Vesicular palmoplantar eczema is a term used to describe a group of diseases characterized by a pruritic vesiculobullous eruption involving mainly the hands and feet. Clinical presentations vary from acute dermatitis to more chronic relapsing and remitting disease patterns. The diversity of presentation has created challenges in classifying hand eczema. A 2011 publication assembled an algorithm for chronic hand eczema based on etiology, morphology and clinical features. [1]

Although considerable overlap exists in the various forms of vesicular palmoplantar eczema, the disease can be roughly divided into four distinct categories: pompholyx, subacute or chronic relapsing vesiculosquamous eczema, chronic vesiculohyperkeratotic or hyperkeratotic eczema, and id reactions. [2]

Pompholyx ("blister" or "bubble" in Greek) may be further subdivided into vesicular and bullous forms, in which patients present with acute severe eruptions of blisters over their palms and, less commonly, the soles.

Chronic vesiculosquamous eczema, also called dyshidrotic eczema, was initially thought to be caused by abnormal functioning of the sweat glands.
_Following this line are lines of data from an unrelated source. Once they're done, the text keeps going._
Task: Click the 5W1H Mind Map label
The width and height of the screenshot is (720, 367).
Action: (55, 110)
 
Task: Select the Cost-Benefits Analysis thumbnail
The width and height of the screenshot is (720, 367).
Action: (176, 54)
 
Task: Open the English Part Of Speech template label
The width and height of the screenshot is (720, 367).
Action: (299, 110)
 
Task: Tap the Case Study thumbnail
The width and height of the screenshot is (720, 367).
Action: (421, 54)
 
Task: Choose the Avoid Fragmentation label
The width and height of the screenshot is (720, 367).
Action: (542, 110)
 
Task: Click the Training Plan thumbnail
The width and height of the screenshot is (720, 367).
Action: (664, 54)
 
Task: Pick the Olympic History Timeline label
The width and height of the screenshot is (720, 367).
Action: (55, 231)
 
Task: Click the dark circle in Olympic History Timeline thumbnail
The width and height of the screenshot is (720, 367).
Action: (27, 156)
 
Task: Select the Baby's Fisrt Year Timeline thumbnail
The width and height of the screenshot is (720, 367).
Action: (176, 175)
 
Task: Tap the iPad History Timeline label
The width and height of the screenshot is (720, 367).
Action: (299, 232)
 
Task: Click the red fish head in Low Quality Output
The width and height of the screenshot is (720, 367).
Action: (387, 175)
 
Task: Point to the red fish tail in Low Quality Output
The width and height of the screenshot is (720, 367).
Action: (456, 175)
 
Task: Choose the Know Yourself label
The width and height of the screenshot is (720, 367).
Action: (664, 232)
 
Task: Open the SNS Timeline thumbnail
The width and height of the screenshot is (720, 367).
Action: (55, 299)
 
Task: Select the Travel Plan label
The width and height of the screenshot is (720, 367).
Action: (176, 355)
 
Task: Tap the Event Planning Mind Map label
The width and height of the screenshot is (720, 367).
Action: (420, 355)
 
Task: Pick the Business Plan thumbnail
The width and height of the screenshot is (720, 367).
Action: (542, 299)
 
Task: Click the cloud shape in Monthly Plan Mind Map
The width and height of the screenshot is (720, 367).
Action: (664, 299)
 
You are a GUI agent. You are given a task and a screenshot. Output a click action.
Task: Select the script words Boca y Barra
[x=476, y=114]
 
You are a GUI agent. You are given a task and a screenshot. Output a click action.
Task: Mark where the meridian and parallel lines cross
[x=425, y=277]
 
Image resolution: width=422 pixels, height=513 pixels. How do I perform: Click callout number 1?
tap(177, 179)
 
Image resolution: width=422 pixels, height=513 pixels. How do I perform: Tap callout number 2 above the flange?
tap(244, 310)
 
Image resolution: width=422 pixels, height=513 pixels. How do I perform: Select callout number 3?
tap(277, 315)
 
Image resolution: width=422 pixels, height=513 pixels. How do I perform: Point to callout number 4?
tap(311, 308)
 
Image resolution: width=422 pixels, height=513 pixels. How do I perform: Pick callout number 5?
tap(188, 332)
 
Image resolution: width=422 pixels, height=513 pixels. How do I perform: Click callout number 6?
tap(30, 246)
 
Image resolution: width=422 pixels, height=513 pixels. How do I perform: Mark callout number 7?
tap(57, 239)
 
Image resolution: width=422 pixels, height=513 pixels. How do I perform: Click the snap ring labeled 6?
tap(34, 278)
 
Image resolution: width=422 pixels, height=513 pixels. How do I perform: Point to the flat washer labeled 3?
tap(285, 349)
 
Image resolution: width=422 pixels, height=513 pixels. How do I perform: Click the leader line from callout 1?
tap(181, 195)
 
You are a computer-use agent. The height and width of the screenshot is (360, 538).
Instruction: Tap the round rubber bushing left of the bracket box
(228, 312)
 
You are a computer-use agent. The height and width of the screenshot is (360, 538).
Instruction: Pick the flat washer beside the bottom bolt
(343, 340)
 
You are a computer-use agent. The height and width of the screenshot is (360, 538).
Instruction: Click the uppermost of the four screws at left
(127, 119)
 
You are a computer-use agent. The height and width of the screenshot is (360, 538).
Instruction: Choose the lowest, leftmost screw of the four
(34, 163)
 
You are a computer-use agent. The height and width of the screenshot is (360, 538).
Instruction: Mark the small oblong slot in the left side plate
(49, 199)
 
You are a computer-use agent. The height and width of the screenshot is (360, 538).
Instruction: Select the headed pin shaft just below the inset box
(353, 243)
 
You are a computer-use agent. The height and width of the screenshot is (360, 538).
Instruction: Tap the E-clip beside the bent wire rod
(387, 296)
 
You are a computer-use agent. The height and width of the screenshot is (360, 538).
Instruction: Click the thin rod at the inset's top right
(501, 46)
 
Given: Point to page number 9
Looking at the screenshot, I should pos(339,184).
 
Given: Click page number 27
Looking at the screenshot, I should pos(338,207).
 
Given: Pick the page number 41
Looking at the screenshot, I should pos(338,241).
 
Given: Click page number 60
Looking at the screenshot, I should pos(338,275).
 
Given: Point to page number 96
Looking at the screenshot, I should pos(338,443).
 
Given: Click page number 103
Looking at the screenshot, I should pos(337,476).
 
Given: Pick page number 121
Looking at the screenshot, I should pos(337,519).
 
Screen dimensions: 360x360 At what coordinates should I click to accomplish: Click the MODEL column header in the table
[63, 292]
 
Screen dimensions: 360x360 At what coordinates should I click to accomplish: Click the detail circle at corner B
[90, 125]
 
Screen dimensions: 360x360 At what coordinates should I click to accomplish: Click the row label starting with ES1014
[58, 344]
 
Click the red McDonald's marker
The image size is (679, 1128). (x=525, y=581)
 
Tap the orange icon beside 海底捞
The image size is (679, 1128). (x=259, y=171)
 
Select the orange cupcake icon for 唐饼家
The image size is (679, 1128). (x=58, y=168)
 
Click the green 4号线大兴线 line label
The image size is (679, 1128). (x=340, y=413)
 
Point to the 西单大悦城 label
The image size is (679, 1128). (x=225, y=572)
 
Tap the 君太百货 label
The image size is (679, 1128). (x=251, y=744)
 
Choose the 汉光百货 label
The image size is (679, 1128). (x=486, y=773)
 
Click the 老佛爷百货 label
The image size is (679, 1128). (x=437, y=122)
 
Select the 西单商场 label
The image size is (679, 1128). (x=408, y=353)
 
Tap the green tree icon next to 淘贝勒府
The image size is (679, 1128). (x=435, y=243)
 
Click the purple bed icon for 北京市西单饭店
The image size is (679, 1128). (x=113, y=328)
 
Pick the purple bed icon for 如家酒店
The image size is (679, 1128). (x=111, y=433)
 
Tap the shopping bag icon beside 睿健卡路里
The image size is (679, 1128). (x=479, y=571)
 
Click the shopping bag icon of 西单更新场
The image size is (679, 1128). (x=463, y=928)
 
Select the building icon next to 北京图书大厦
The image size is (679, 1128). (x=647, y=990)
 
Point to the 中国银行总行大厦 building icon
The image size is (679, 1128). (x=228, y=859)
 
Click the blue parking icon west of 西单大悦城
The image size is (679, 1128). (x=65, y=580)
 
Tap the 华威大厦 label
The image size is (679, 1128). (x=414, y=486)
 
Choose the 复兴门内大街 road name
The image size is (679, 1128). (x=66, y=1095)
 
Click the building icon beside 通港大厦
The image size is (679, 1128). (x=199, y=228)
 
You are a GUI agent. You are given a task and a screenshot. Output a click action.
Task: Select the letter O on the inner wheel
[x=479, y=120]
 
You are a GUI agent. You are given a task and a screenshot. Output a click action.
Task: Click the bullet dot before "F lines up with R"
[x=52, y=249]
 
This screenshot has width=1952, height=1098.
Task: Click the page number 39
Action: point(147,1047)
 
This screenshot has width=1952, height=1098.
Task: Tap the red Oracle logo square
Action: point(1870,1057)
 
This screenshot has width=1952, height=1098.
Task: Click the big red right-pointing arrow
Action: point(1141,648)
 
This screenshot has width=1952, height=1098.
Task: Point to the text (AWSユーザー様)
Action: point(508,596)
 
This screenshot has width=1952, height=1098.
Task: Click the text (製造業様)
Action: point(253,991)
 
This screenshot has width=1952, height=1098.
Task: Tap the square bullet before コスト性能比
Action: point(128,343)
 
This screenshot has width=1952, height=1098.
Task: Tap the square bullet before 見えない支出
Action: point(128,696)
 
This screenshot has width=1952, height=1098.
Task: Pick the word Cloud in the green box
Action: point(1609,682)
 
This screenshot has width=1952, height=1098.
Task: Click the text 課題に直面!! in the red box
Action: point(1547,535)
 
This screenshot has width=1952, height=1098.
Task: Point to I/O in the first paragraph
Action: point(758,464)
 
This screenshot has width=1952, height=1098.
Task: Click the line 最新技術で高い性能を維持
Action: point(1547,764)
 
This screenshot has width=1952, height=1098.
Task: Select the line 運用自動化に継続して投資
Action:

This association has since been disproved, but the term dyshidrotic eczema is still used. Patients with this variant present with small (1-2 mm) vesicles on nonerythematous skin involving the inner sides of the fingers or on the palms and soles. The vesicles are pruritic, last 1-2 weeks, desquamate, and then recur at unpredictable intervals. [2]

The chronic hyperkeratotic variety involves mainly the central palms, where it causes thickening and fissures. This category is notoriously the most difficult to treat. [2]

An id reaction refers to a widespread eczematous eruption in response to a distal focus of infection. Common manifestations include a papulovesicular eruption with vesicles on the hands and feet secondary to a fungal infection (dermatophytid). [2]

Despite the wide range of clinical presentations, all four types of vesicular palmoplantar eczema are histologically characterized by features of dermatitis, such as spongiosis and exocytosis.